Update: There is no longer a deadline for blocks, tops, and quilts. Quilts for Survivors will be assembling quilts as long as quilters make them and Survivors need them.
Quilters from all over Canada are making blocks and sending them to Vanessa Génier in Timmins, ON, to be made into quilts for survivors of the residential school system.
Vanessa created the Quilts for Survivors Facebook page on June 27, in reaction to the recent discovery of unmarked graves at several previous residential school sites. The page already has more than 500 followers (3,000 as of October), and quilters engaged in making and donating blocks. Some have already arrived in the mail!

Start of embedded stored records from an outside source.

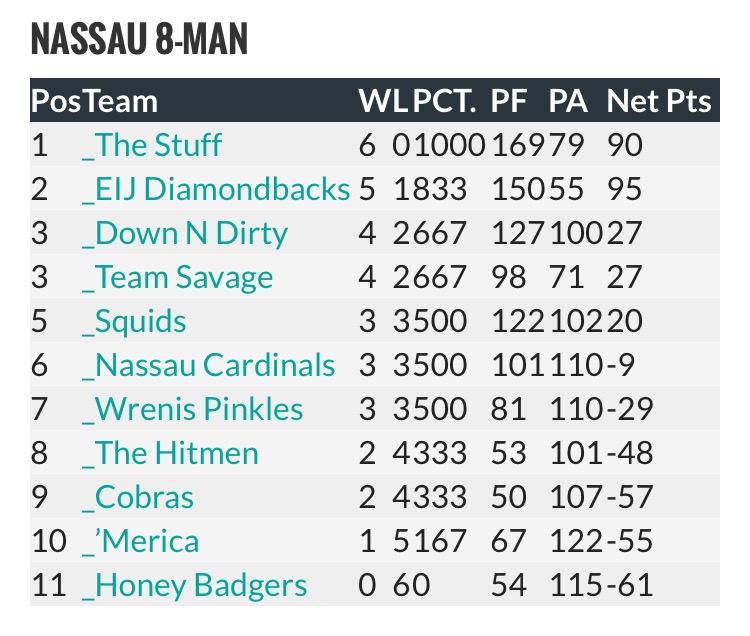Open the _Squids team link
This screenshot has height=636, width=750.
pyautogui.click(x=134, y=321)
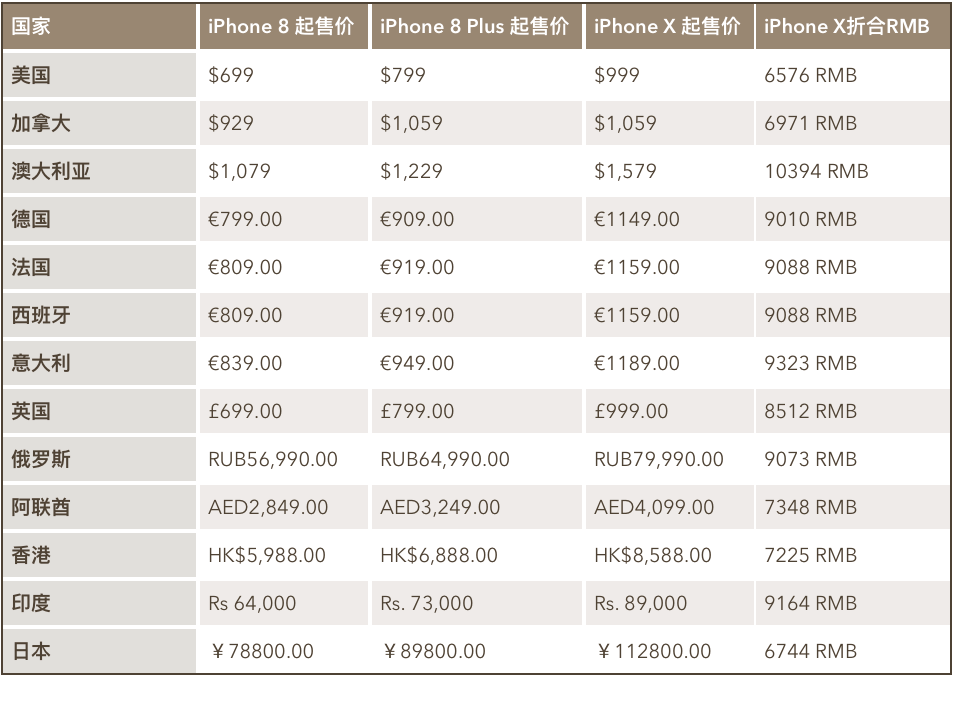Select the 澳大利亚 row label
Viewport: 953px width, 708px height.
[x=51, y=171]
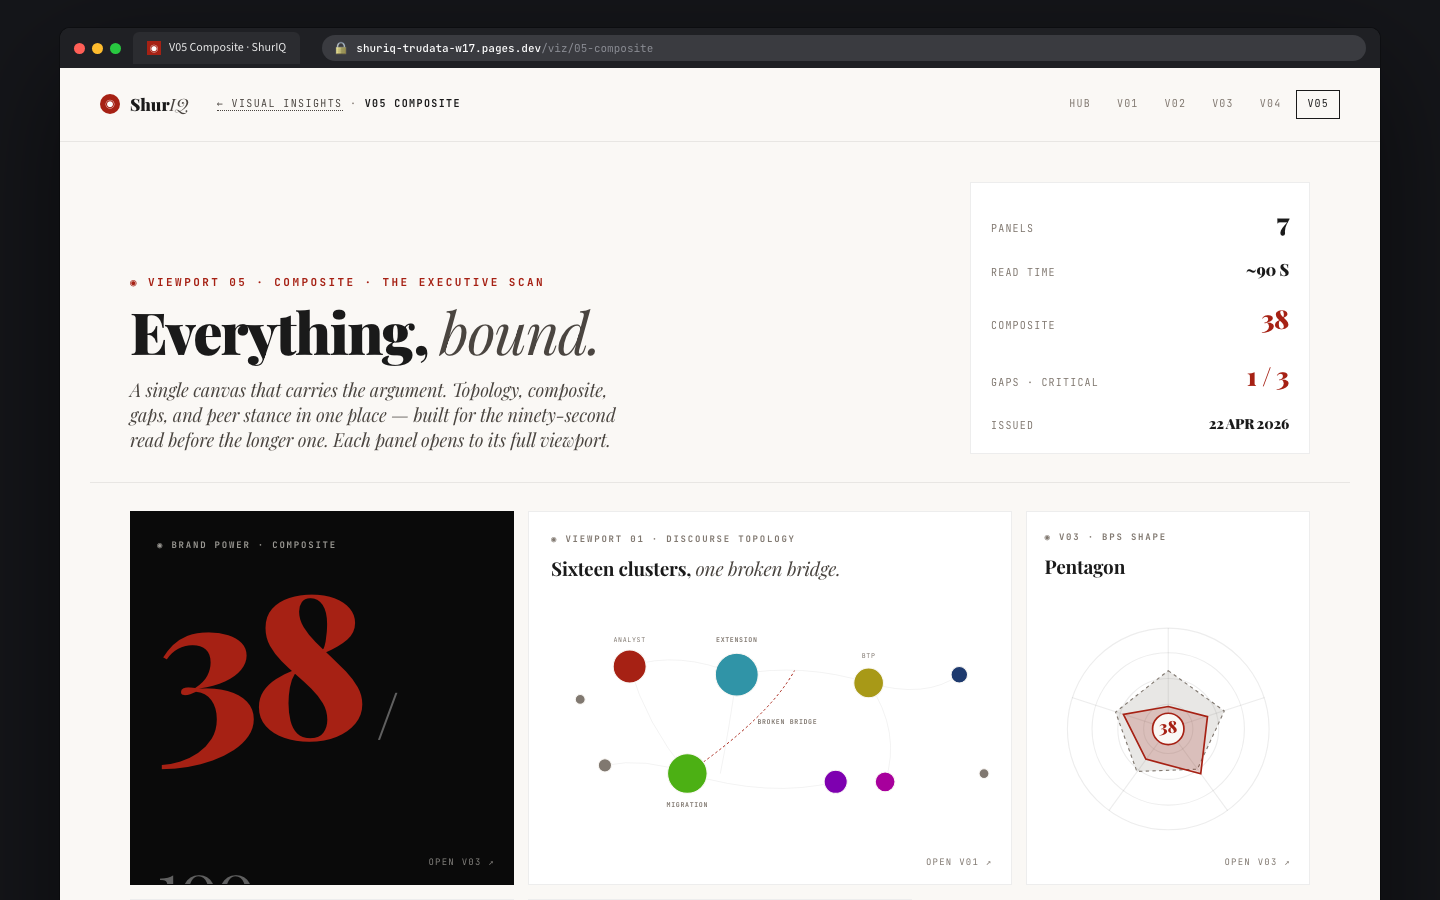
Task: Open V01 from Discourse Topology panel
Action: (x=958, y=862)
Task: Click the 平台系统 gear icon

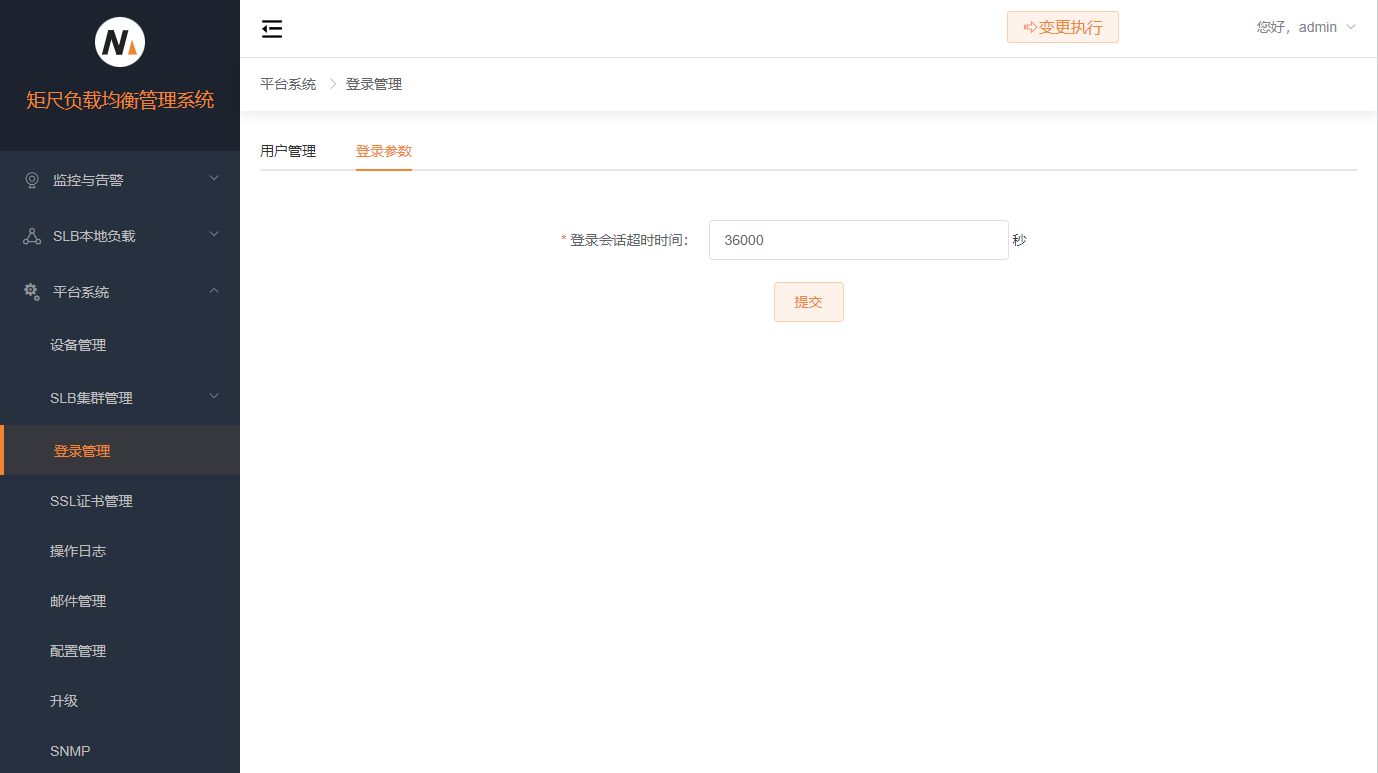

“I believe that this is a way to give back to the communities that are hurt with the recent discovery of remains on former residential schools land,” says Vanessa, who plans to send the finished quilts to as many First Nations communities as possible, for distribution to the survivors.
Seeing Truth, a block designed by Catherine Henderson and donated to Quilts for Survivors.
The request is for 16.5-inch blocks (unfinished size) incorporating at least one orange fabric. Vanessa is also accepting donations of batting, backing fabric, and thread to assemble the lap-size quilts (approximately 48” x 62”). At least one long-armer has offered to finish some of the quilts.
Originally the deadline for blocks was August 1, then October 11, so that all those quilters who are away from their machines for the summer could still participate. There is no longer a deadline; Quilts for Survivors will be assembling and sending quilts to Survivors indefinitely.
The Lone Star block donated by Alice Hertel is a pattern used in Star blankets, which are often used in ceremonies, and given as gifts of honour to the deceased, and to celebrate life events.
This 3D block design called Tumbling Blocks, also donated by Alice Hertel, makes Alice think of all the children who were students at the residential schools.
Vanessa has not only received hundreds of blocks, but also finished quilts, fabric and other donations from quilters, and support from local quilt shops.
For more information about where to send your blocks or finished quilts, and to see more examples of the blocks donated to date, visit the Facebook Group Quilts for Survivors, or the group’s new website launched November 9: www.quiltsforsurvivors.ca.
Congratulations to Vanessa for taking quick action and creating this opportunity for quilters to show their support for Survivors, and provide comfort for grieving families.